- _The task_:
List the records as numbered lines, starting with the line that contains "Самые продаваемые товары (184, 2021)" and going through the line that contains "About Us (736, 155)". Skip blank lines and leave the pictures out.
## START
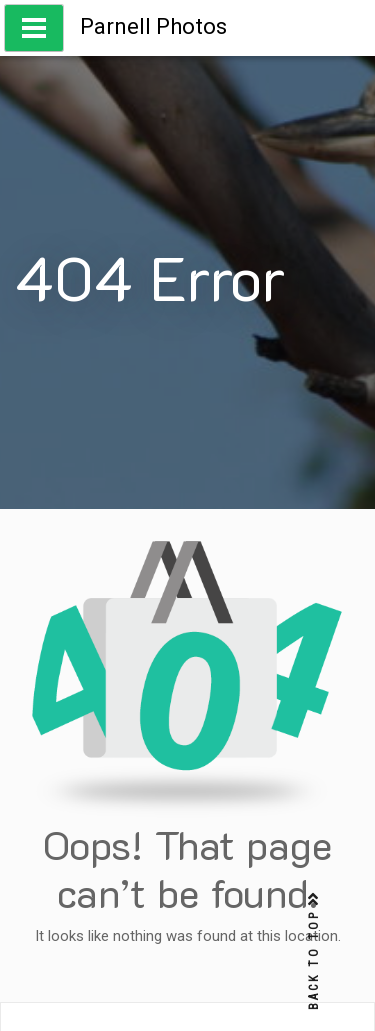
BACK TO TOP (314, 951)
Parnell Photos (153, 26)
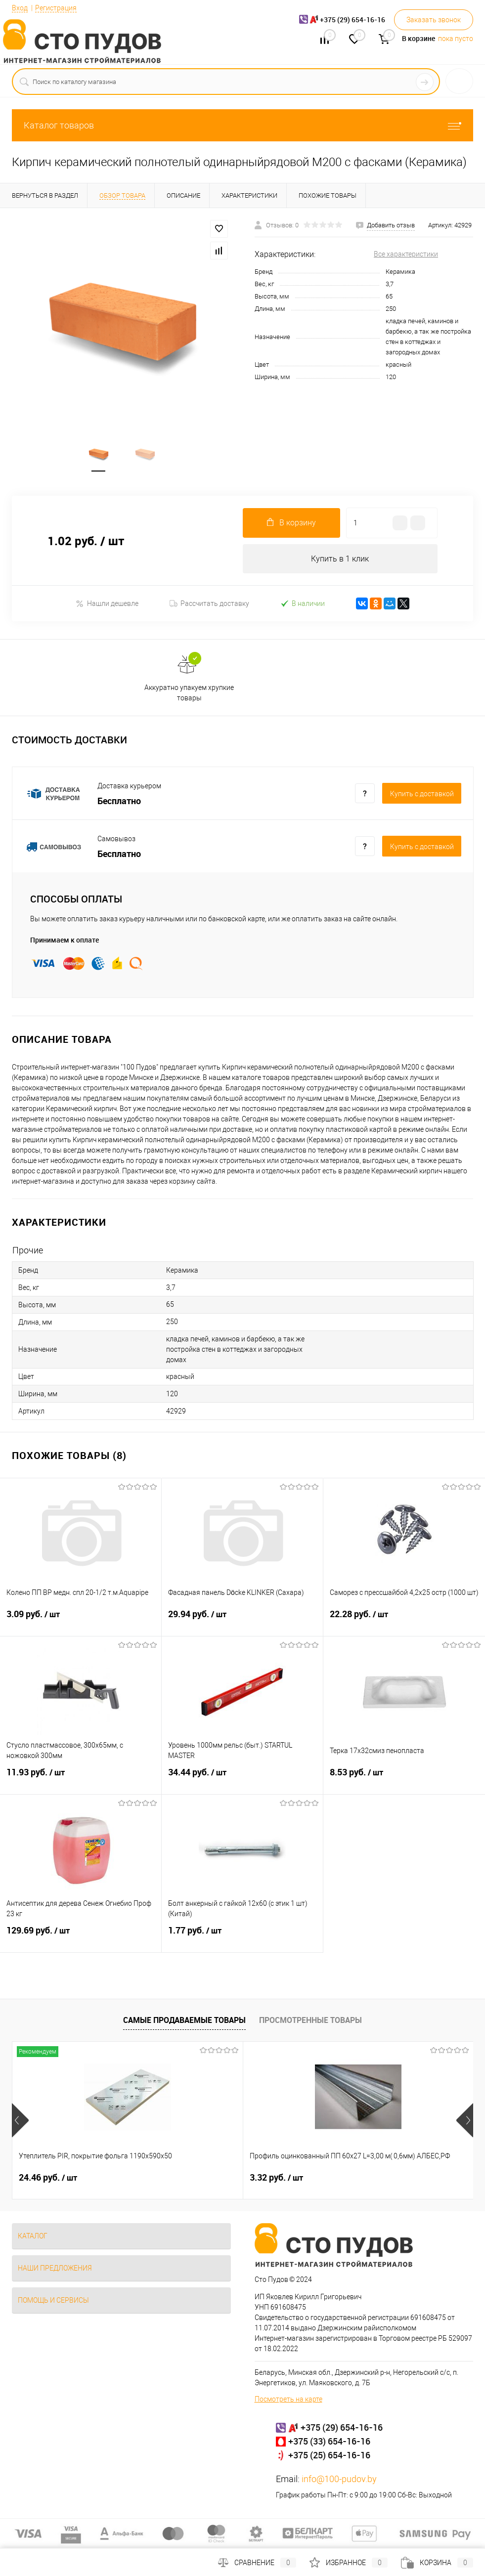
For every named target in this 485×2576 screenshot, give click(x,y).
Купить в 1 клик (340, 559)
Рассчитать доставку (209, 604)
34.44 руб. (242, 1778)
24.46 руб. (48, 2178)
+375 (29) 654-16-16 (342, 2428)
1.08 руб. (353, 2178)
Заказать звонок (433, 20)
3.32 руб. (199, 2178)
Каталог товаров (242, 125)
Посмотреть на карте (288, 2400)
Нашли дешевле (107, 604)
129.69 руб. (80, 1937)
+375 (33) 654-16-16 (329, 2441)
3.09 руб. (80, 1620)
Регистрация (56, 8)
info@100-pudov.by (339, 2479)
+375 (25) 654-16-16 (329, 2455)
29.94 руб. (242, 1620)
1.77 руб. (242, 1937)
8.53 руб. (404, 1778)
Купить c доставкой (422, 795)
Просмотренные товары (310, 2021)
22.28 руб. (404, 1620)
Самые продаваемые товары (184, 2021)
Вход (20, 8)
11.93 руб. (80, 1778)
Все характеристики (406, 254)
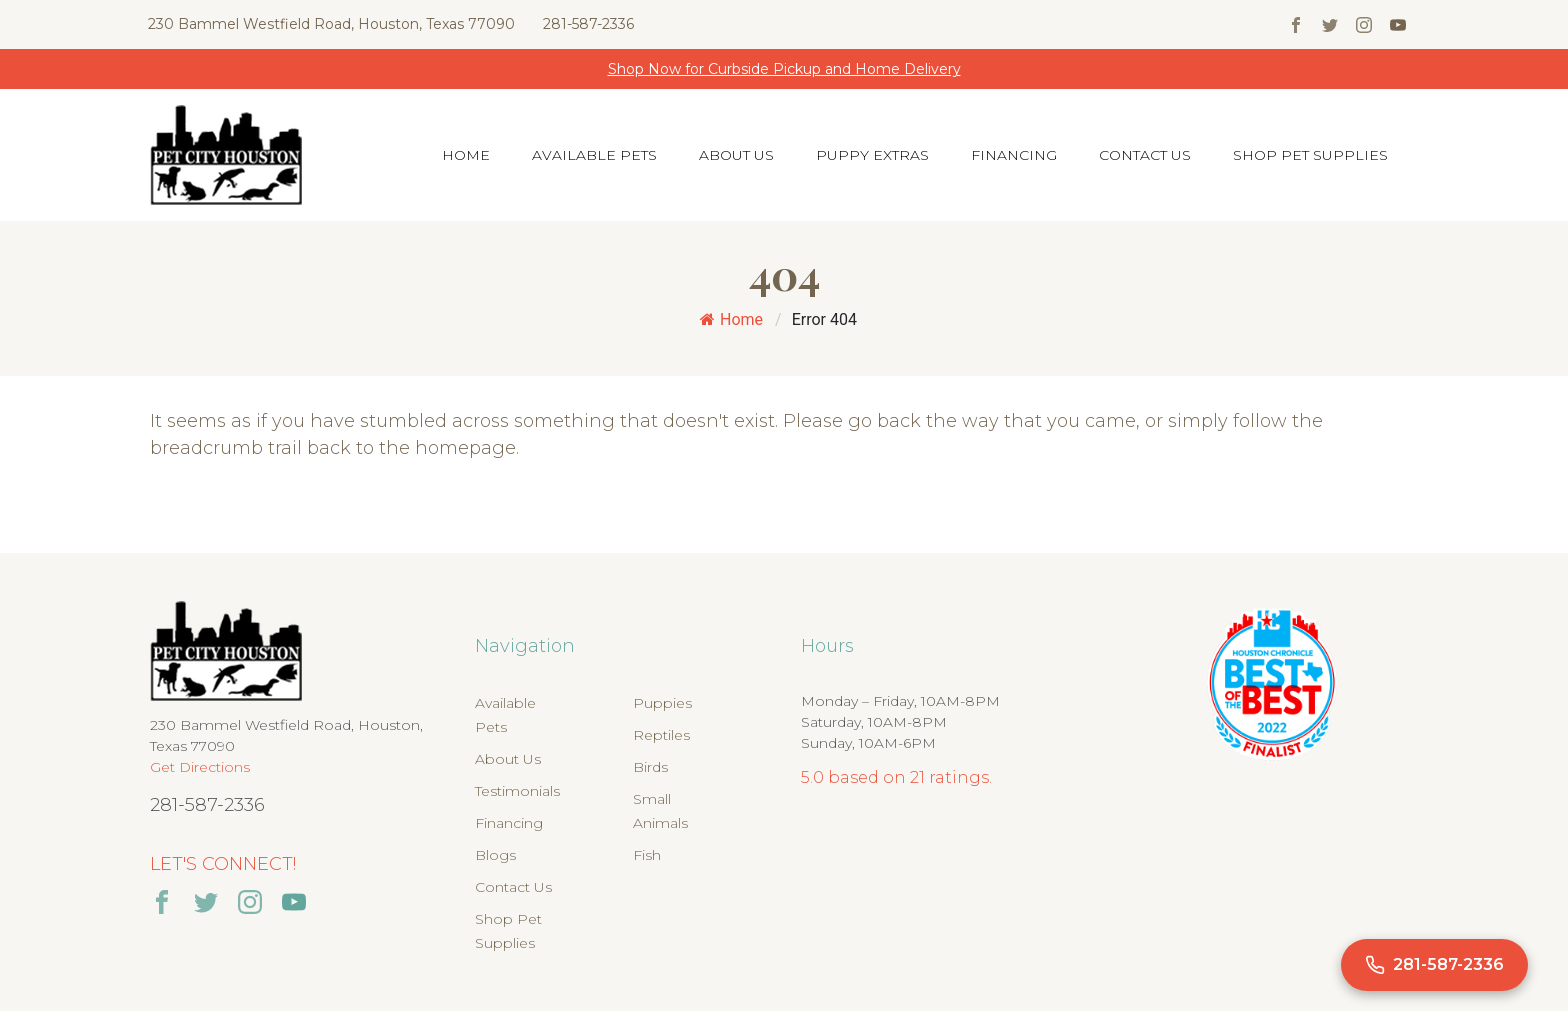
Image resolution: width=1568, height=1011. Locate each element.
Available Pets (594, 155)
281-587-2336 (588, 24)
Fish (647, 855)
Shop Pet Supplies (1310, 155)
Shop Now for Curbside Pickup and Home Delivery (784, 69)
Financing (1014, 155)
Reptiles (661, 735)
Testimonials (517, 791)
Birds (650, 767)
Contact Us (1145, 155)
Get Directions (200, 767)
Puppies (662, 703)
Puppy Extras (872, 155)
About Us (736, 155)
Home (466, 155)
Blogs (495, 855)
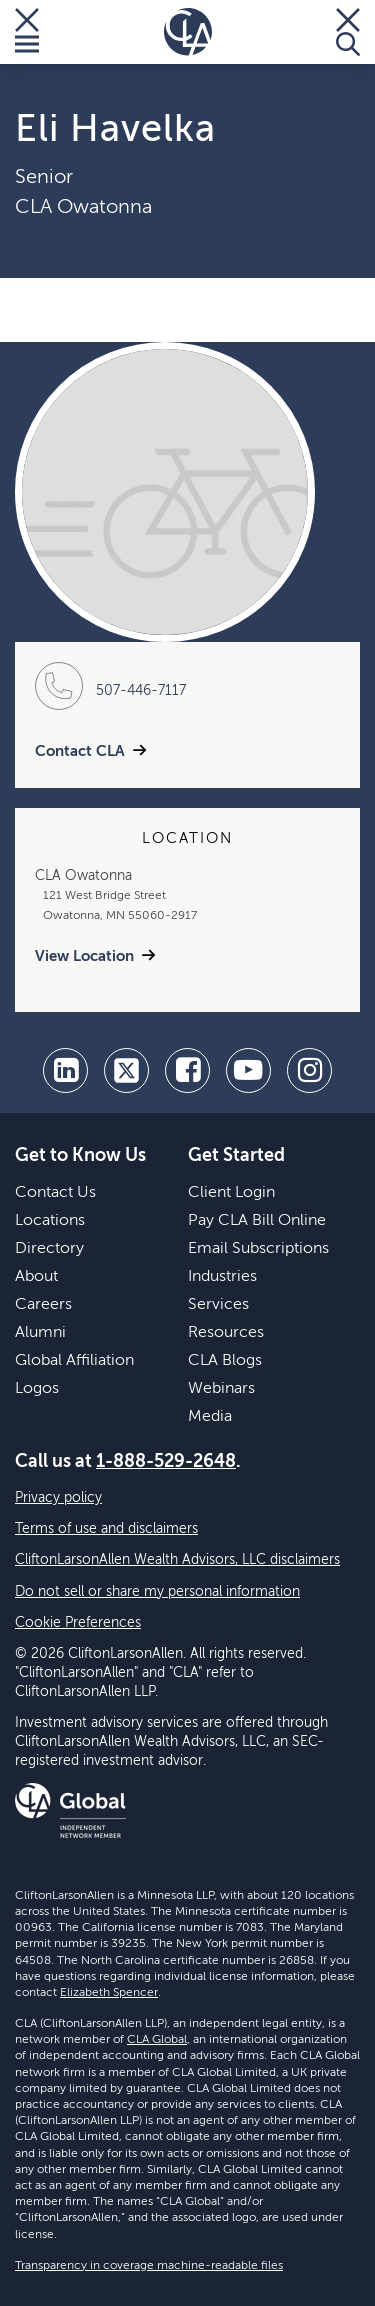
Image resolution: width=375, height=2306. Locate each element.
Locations (50, 1221)
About (36, 1277)
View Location (84, 956)
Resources (226, 1333)
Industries (222, 1277)
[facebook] (187, 1070)
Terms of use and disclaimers (106, 1529)
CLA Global (157, 2040)
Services (218, 1305)
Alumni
## END
- _Task answer_:
1. Самые продаваемые товары (184, 2021)
2. Вход (20, 8)
3. 11.93 руб. (80, 1778)
4. Все характеристики (406, 254)
5. Image resolution: width=1568, height=1011. Locate each element.
6. Available Pets (594, 155)
7. 281-587-2336 (588, 24)
8. Fish (647, 855)
9. Shop Pet Supplies (1310, 155)
10. Shop Now for Curbside Pickup and Home Delivery (784, 69)
11. Financing (1014, 155)
12. Reptiles (661, 735)
13. Testimonials (517, 791)
14. Birds (650, 767)
15. Contact Us (1145, 155)
16. Get Directions (200, 767)
17. Puppies (662, 703)
18. Puppy Extras (872, 155)
19. About Us (736, 155)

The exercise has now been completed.